The bonfire continues to honor the memory of Villar, but with each passing year, the building process has become more of a bonding experience for the cousins who construct it.
“When we started this, we were 15 or 16 years old, and it used to be easier to get together, but now everyone has kids and works a ton of overtime,” said 31-year-old Tyler Laiche, of Gonzales. “The biggest thing for me is being able to hang out and be with family.”
Each year the family chooses a new structure that often nods to a current event from the past year. They've constructed a guitar, helicopter, LSU-themed RV, fleur-di-lis and an airboat on the Laiche-Duplessis family property on La. 74 in Gonzales.
This year, the cousins are building a 1931 Model A Ford to honor their late grandmother, Audrey Duplessis, who died last month at 98. Audrey served as the official bonfire lighter on occasion over the years.
“It was the model of my grandparents’ honeymoon car,” Laiche said. “My grandpa had a little Diecast model of it that he was super proud of, and we had sort of talked about using it as the model for our bonfire this year before she passed away."
Duplessis' death was preceded by her late husband, Joe Duplessis, who passed away in 2005, who used the car to drive his bride to their honeymoon spot in Denham Springs in 1939.

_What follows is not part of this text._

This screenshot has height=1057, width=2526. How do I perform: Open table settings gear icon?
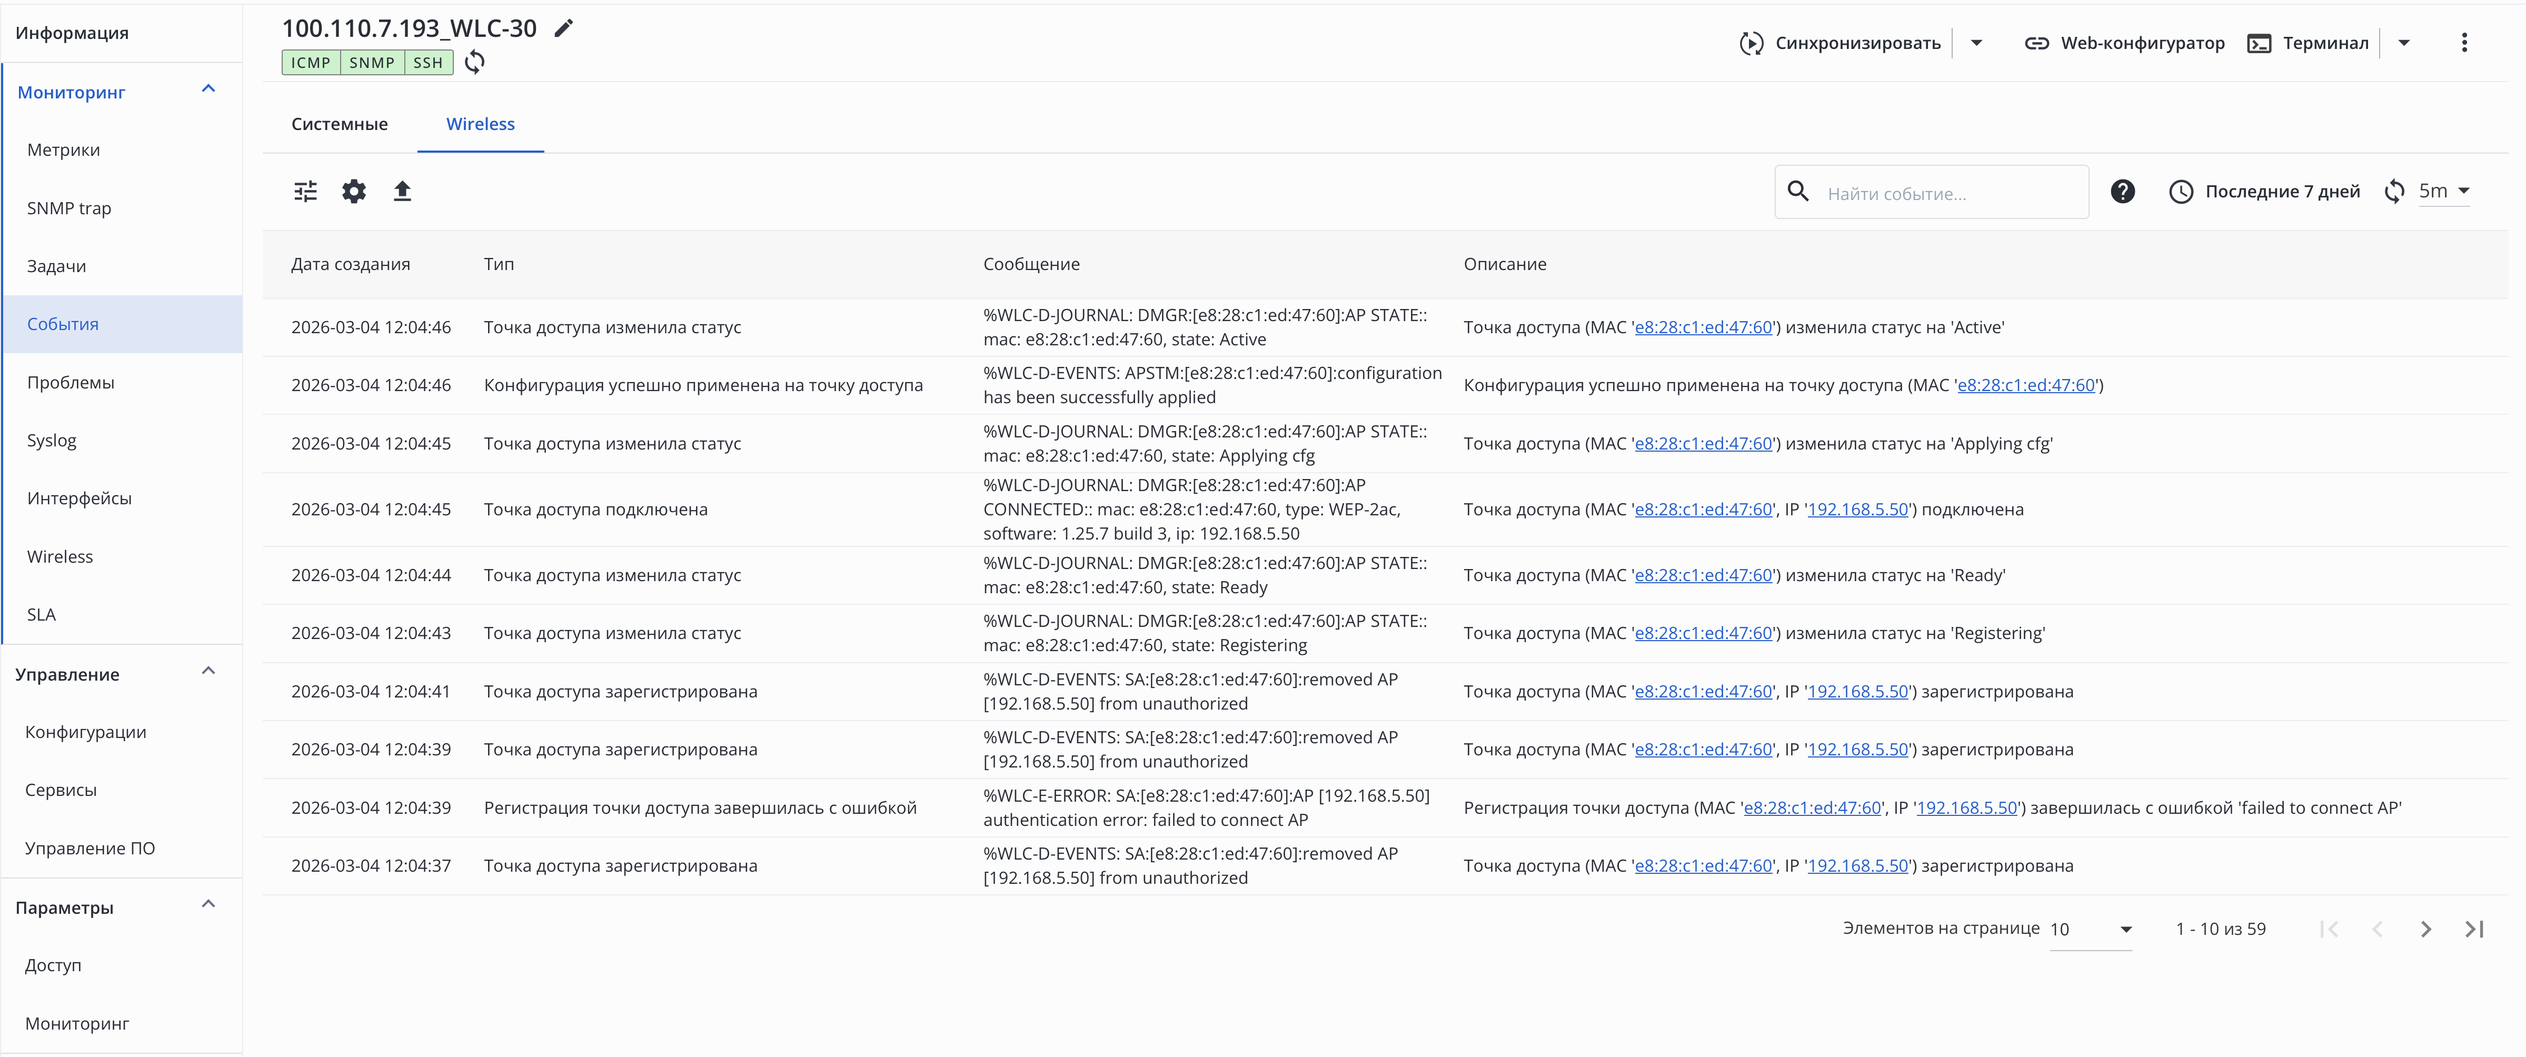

According to the Laiche's mother, Sherry Laiche, the decision of her son and nephews to replicate the car was a touching way to memorialize her mom’s long, full life.

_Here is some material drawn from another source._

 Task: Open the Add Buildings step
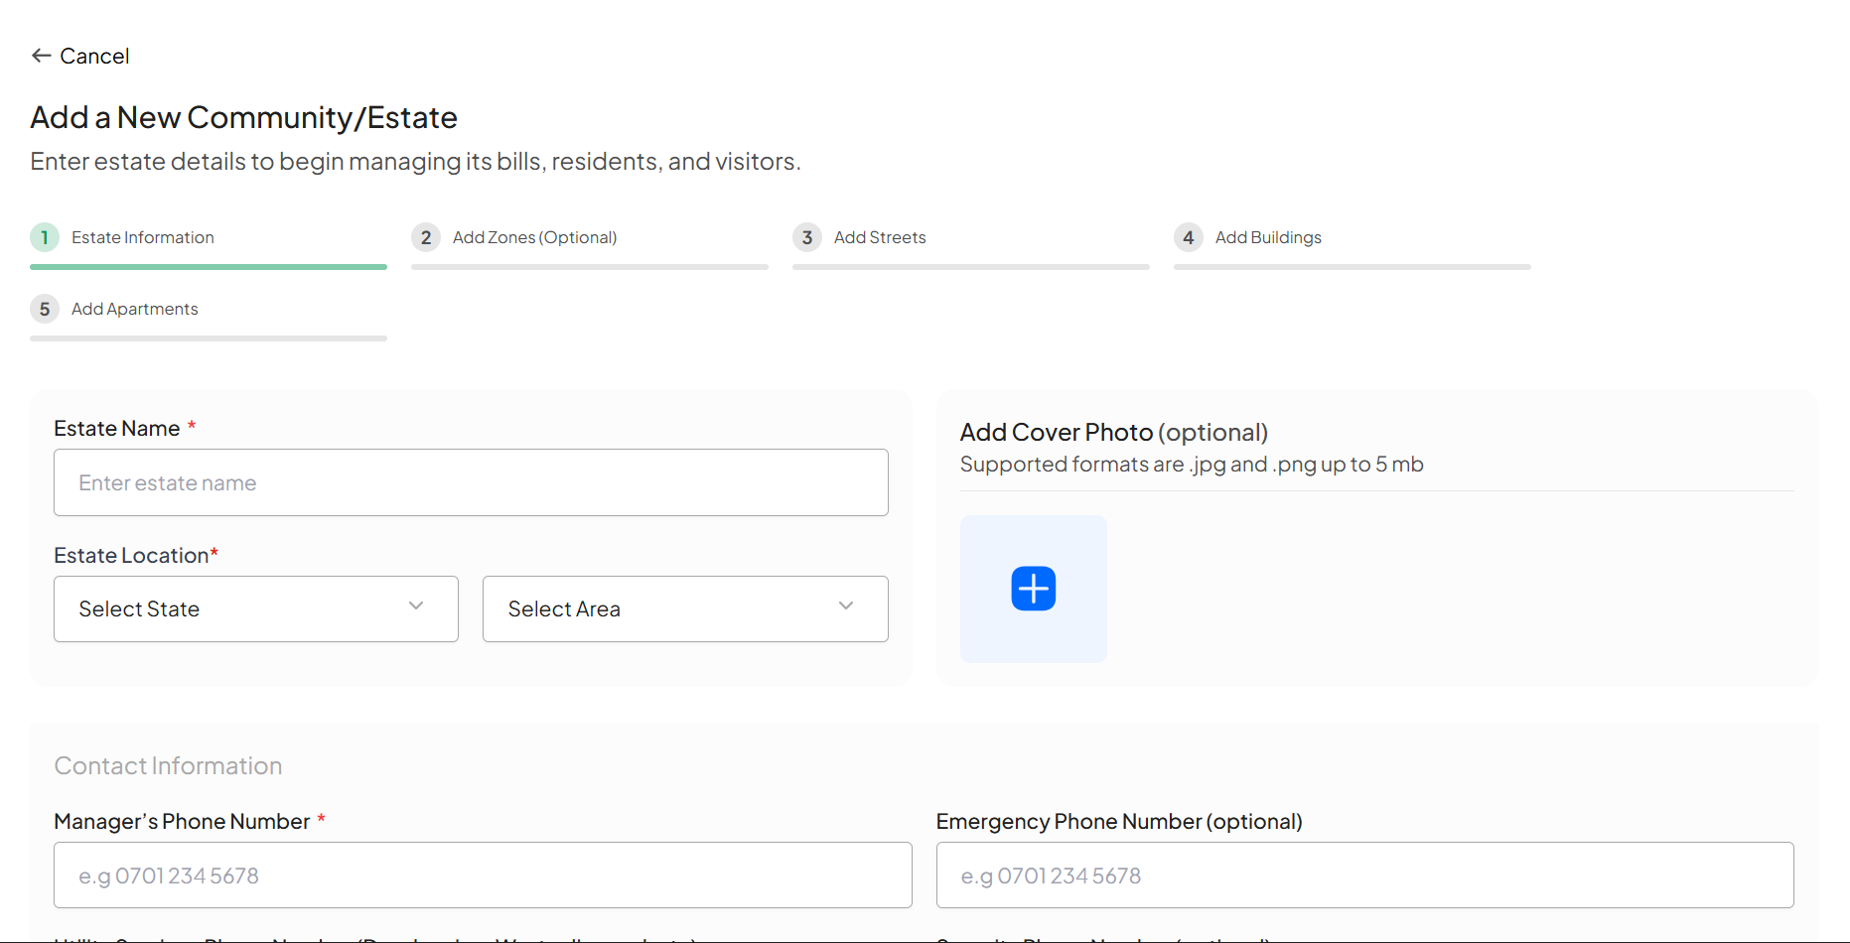point(1268,237)
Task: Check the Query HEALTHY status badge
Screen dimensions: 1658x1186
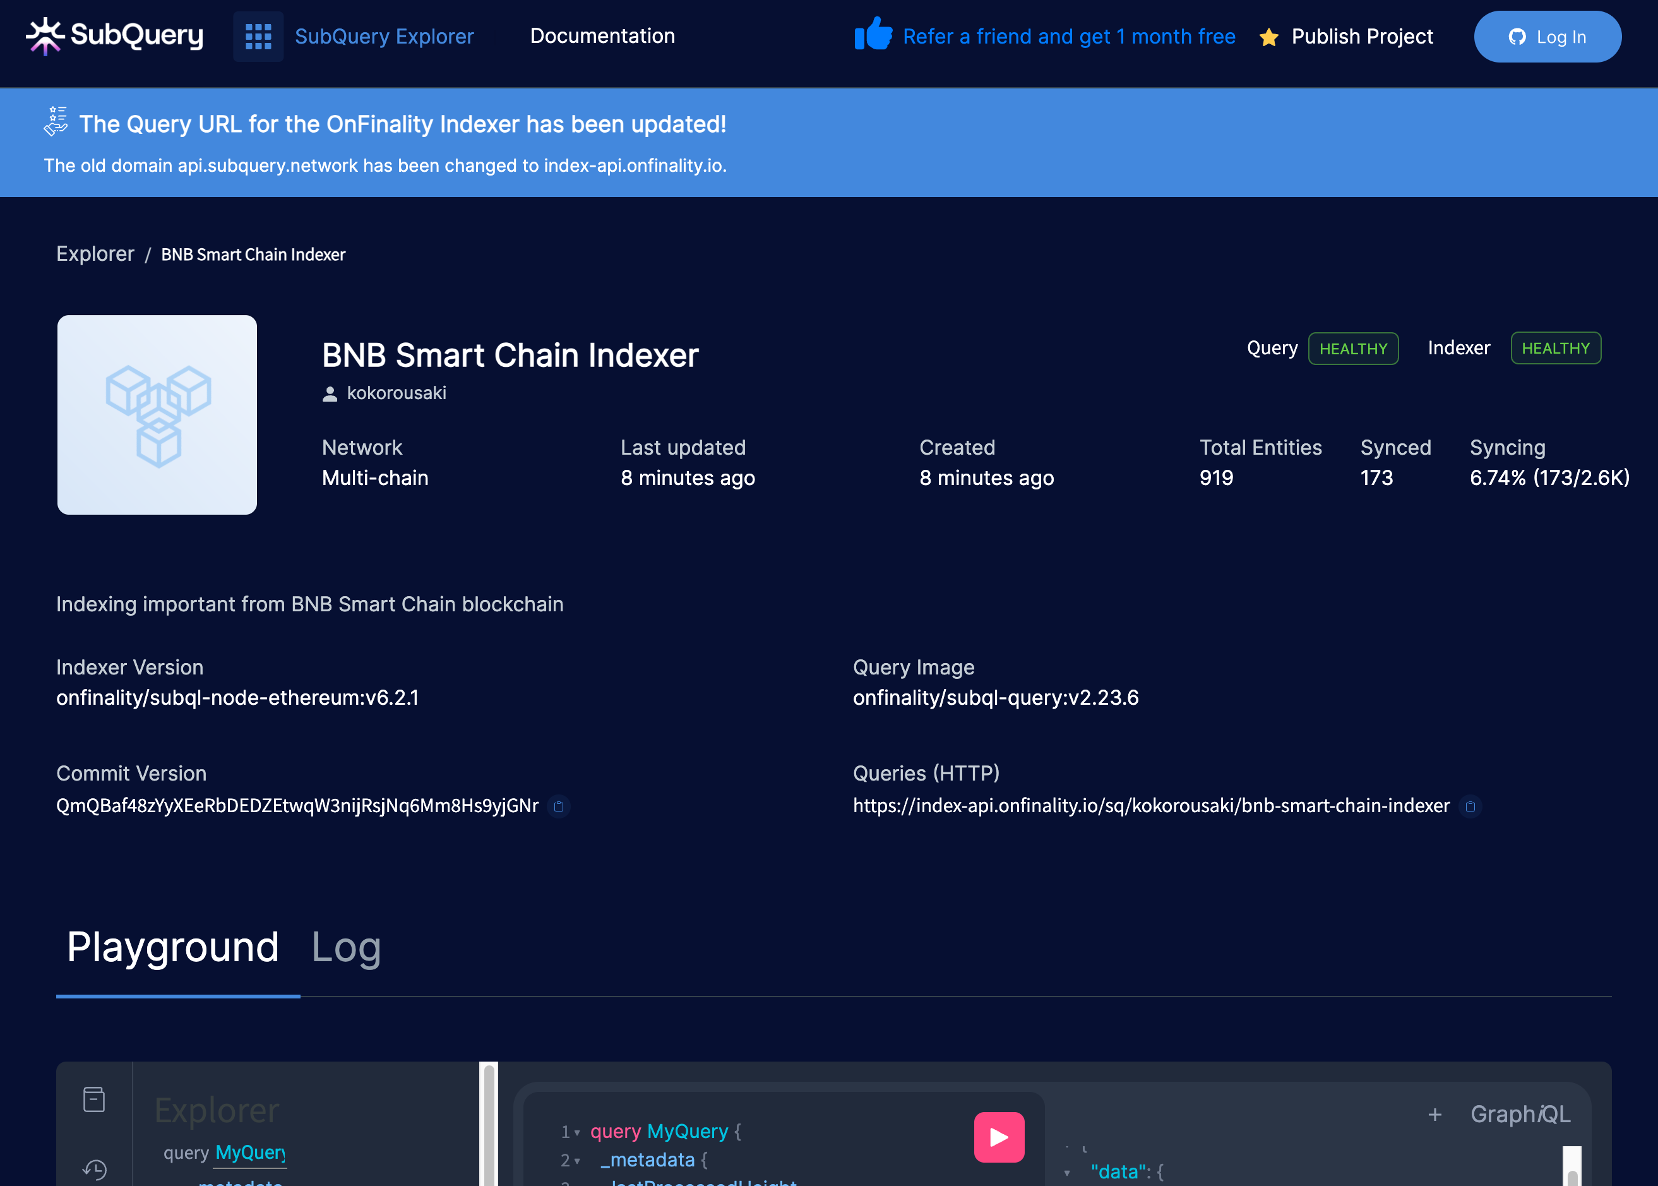Action: coord(1353,348)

“We were thrilled when the boys told us they chose to build the car this year,” Sherry Laiche said. “Mom was a housewife who made nine kids. She loved working in her flower bed, sports, especially LSU women’s basketball and was an adventurous cook.”
Although he has been close with his cousins his entire life, Tyler Laiche feels the death of Villar drew them closer together
“We had been close our entire lives, but after that happened we got a lot closer,” Tyler Laiche said. “The year it happened we went camping the Friday after Thanksgiving and discussed what we were going to do and we haven’t quit yet.”
Traditionally the bonfire is lit around 8 p.m. New Year’s Eve after one of the cousins gives a speech explaining the meaning of the structure and thanks everyone for coming out.
Afterwards, the fireworks show begins and the gumbo and sauce piquante prepared by Sherry Laiche’s husband, Dooney Laiche, is served.
Over the years, word has spread about the event, and the crowd that shows up to take pictures, enjoy fireworks and eat some food, ranges anywhere from 100 to 200 people every year, depending on the weather.
The crew’s schedules were packed with their usual work responsibilities and family obligations this year, but one crew member’s reason for taking a few days off from building process was cause for great joy.
“Tyler’s cousin, Lance Villar, had his baby yesterday and he and Tyler are just a few months apart,” Sherry Laiche said during a Dec. 23 interview. “Now Tyler is having his first baby in February, so we’re hoping that they grow up to be close and become the next generation to build the bonfire.”